Hockert’s craft also requires transforming highly variable materials into a precisely wrought product, and it is a learning process that he believes will last throughout his lifetime. Even so, he worries that books and practice may never recover all of the craft of coopering. “What may be lost to time is the knowledge of wood. At the turn of the century, every town had a cooper, and that person knew wood, its physiology and how to manipulate it. They understood it at a very intrinsic, very deep level, and it’s hard to find people like that.”
But some of what is lost can be recovered, with a bit of patience. Early Vermonters may have known the taste of their own oak trees, and we can too, in about two years. Hardie and Christiansen don’t know how the local wood will affect the final taste, but they’re confident that each step matters. As a beekeeper, Hardie says, “I learned that how you take care of bees, how you take care of employees, makes it into every jar of honey. By consciously logging, we’re able to be a distillery that manages every step of the process. The only thing we know is that it will be different.”

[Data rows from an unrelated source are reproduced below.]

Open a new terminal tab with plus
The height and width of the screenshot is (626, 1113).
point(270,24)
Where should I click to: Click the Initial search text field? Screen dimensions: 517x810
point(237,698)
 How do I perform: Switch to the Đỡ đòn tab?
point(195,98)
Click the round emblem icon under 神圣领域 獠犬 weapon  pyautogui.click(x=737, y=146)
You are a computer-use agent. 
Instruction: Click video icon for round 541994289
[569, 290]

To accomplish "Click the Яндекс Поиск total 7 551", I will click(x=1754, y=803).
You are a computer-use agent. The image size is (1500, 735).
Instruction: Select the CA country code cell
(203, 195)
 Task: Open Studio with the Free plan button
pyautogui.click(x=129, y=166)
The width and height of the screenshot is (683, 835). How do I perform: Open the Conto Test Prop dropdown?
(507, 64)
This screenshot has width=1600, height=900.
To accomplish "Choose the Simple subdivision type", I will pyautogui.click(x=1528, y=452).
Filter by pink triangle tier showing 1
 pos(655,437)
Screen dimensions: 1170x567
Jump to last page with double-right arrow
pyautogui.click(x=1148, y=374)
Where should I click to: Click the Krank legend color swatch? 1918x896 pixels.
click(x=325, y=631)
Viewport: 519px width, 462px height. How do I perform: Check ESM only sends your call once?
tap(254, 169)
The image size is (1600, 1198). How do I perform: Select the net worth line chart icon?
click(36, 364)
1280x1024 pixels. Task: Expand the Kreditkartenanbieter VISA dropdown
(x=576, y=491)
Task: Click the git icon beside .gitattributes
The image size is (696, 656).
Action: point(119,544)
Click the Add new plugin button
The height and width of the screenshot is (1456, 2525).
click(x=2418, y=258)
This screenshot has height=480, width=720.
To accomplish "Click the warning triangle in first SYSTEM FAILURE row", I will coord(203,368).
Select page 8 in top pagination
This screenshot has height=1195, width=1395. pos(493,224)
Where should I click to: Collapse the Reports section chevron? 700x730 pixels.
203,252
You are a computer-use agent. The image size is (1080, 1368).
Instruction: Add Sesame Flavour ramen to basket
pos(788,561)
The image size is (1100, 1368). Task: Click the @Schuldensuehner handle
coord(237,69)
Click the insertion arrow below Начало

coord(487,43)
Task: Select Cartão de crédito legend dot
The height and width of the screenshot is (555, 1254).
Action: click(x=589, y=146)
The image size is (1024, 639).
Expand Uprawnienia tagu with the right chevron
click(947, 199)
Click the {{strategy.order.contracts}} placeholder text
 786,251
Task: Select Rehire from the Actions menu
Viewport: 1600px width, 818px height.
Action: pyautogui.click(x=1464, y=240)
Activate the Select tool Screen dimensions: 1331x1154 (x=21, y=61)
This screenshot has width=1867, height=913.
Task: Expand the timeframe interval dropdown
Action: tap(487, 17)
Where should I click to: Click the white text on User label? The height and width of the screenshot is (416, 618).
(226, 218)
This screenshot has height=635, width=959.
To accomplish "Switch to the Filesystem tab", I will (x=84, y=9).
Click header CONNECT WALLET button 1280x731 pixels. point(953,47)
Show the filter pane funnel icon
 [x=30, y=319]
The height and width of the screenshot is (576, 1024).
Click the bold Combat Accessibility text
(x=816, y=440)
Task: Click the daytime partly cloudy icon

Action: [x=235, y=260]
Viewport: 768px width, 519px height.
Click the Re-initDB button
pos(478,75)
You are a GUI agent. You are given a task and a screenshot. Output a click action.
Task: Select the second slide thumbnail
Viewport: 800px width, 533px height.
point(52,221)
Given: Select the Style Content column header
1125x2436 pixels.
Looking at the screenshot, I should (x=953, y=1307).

In a loft that overlooks the distilling room at Caledonia spirits, barrels are carefully stacked and labeled with batch numbers, grain content, and dates. A lingering smell of beeswax mingles with the yeasty tang of fermentation, and shelves are crowded with dozens of experimental bottles drawn off and labeled with tape. It’s a testimony to the complexity of the process, as harvests are transformed into spirits, with flavors that mingle the essence of Vermont’s forests and fields. Down below, Ryan Christian looks at the shiny vats, and offers another telling distillation. “It’s a challenge,” he acknowledges, “but simplicity is not what we’re about.”
Sidebar: How Bob Hockert builds a barrel.
1. Find and mill a perfect white oak tree then air-dry it for one year.
2. Cut into strips, then staves, which must be both beveled and bowed.
3. “Raise the barrel.” Bind one end, then use heat and water to soften the wood. Steam the staves again before placing them in a “trusser,” a windlass that winches the second end together.
4. Let dry, then warm the barrel to begin the roasting process.
5. Light it on fire! Hockert uses a propane flame thrower to ignite the barrels, which are allowed to burn to the specifications of the distiller, from #1, a light smolder, to #5, the “alligator char,” with blistered, buckling wood.
6. Machine the end of the barrel, coat with beeswax, and insert the round “heads.”
7. Drive metal hoops onto the completed barrel, which is made without glue or nails.